-- Input material follows --

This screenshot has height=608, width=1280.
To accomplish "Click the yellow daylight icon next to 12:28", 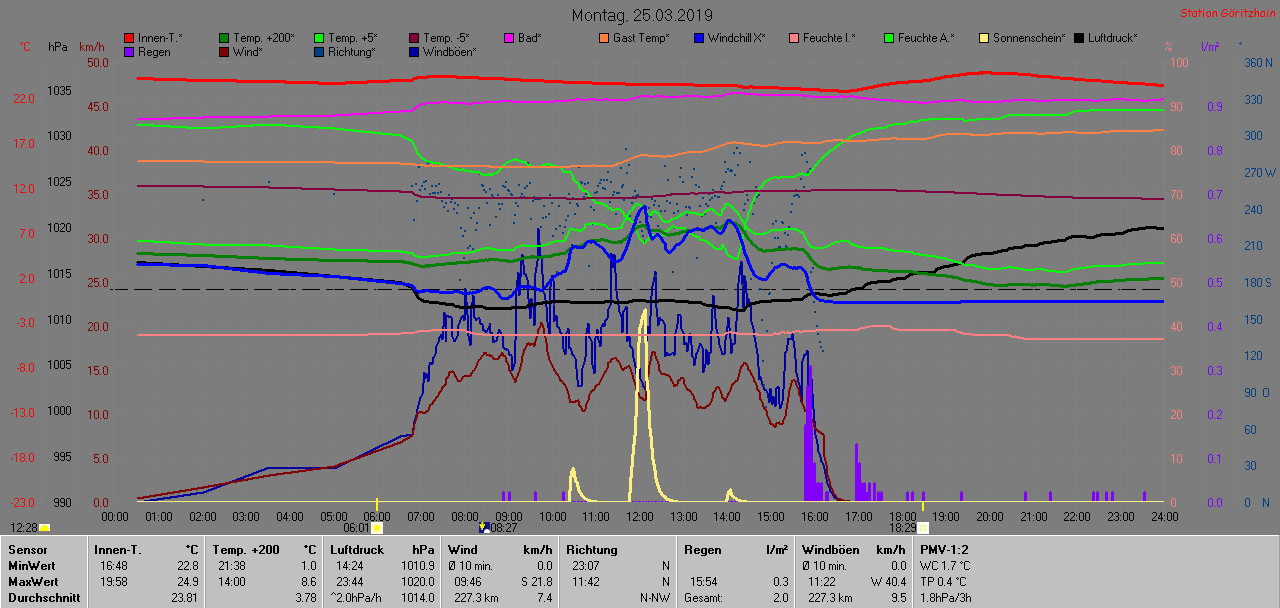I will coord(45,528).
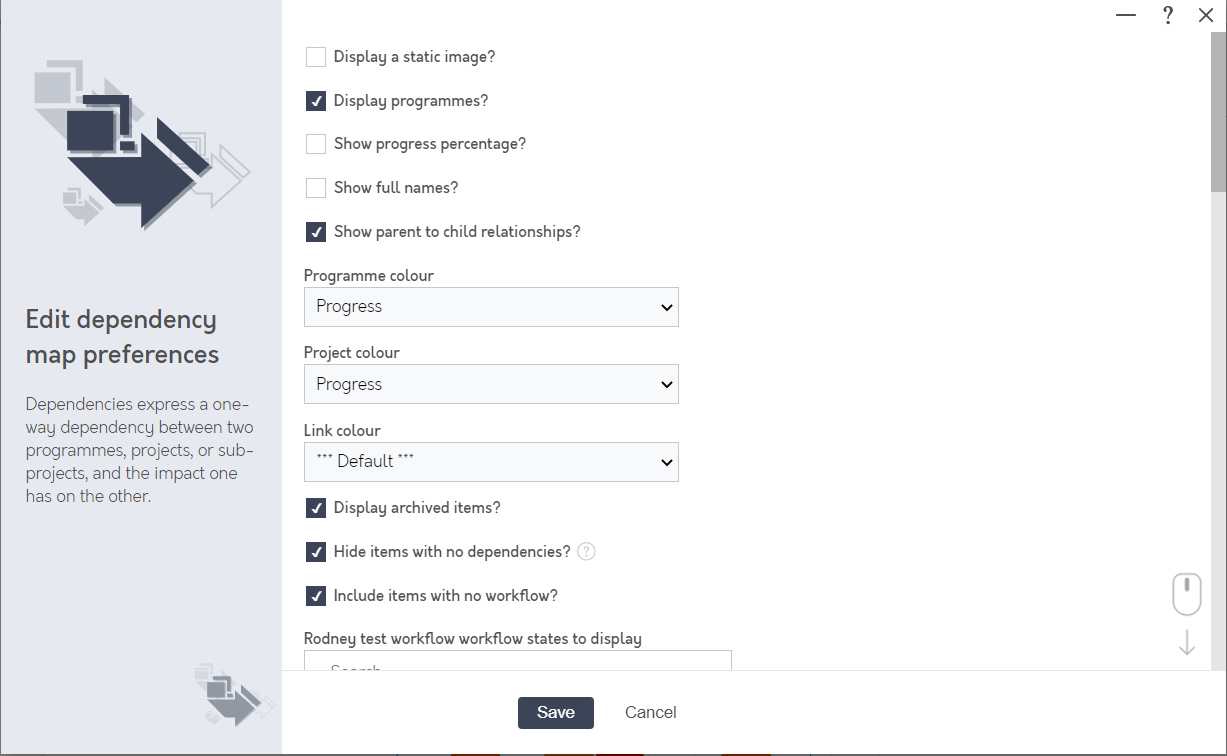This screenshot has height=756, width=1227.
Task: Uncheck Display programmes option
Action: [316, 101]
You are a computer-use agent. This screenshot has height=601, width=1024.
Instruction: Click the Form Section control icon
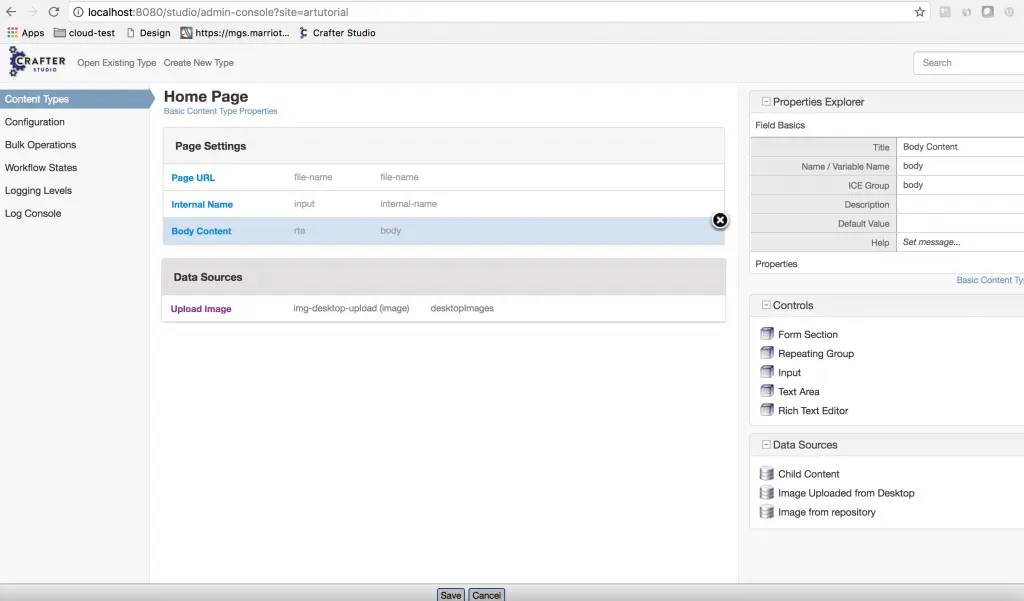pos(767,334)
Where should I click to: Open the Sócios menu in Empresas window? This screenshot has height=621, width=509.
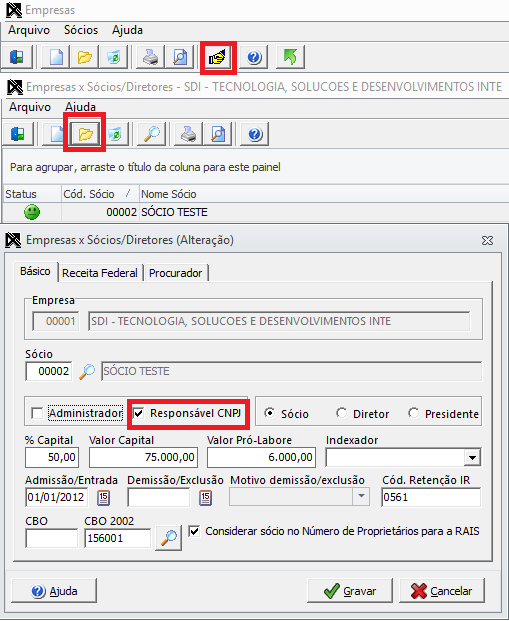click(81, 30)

-- Input material concluded --

▸ Exercise directions
Write out exactly the lines from the line holding "You are a computer-use" through the last line of the records above, inclusive, and nothing more. Leave out the pictures.

▸ Task output
You are a computer-use agent. This screenshot has height=601, width=1024.
Instruction: Click the Form Section control icon
pos(767,334)
Where should I click to: Open the Sócios menu in Empresas window? This screenshot has height=621, width=509.
click(81, 30)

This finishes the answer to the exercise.